義足も色々なパーツが毎年出てきますが、取り入れられるもの・取り入れられないもの様々で、場合によっては義肢屋さん次第かと思いますが・・・。
今回はプロシールライナー・プロシールリングに限っては当社でも良く取り入れているものです。理由としては、近年の吸着式大腿義足はシリコンライナーを用いる事が多くなってきている中で、一番ユーザーが扱いやすいというのがポイントです。以前から出ている商品などは、若い人や、力のある人などを対象にした形でしか製作をしていませんでしたが、プロシール関連は老若男女を問わず誰もが難なく義足が装着できるという点です。

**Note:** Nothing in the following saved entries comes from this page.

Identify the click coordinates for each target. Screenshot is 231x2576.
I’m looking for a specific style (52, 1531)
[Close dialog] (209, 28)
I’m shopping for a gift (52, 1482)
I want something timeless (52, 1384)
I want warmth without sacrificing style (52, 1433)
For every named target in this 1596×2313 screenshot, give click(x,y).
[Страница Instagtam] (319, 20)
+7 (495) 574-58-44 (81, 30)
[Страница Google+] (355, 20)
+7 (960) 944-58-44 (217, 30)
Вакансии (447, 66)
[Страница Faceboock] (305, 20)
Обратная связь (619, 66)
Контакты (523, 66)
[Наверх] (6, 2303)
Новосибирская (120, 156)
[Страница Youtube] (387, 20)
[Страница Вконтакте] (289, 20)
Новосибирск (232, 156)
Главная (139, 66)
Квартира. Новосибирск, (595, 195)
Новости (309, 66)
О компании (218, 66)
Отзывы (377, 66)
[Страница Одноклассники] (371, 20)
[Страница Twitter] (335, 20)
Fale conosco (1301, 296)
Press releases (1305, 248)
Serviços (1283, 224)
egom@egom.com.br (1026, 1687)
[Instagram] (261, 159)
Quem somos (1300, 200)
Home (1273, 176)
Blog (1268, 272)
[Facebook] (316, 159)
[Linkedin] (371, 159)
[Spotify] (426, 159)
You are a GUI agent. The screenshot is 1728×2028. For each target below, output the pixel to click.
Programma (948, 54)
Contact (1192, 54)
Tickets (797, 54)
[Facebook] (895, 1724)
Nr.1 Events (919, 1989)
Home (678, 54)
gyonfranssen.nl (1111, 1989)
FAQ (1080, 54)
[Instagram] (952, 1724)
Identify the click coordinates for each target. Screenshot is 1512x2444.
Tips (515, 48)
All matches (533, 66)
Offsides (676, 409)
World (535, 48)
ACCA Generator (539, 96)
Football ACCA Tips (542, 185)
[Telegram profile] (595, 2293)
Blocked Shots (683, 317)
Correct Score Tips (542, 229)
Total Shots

是非とも皆に知ってもらいたいところですが、沖縄県に在住であれば、何かお手伝いができるかもしれませんが、沖縄県外の方で『試してみたい』という方がいらっしゃいましたら、是非ともお近くの義肢屋さんへ足を運び、『Otto bockのプロシールってなんぞや?』と尋ねてみてください。あくまでも大腿義足装着者だけになりますよ。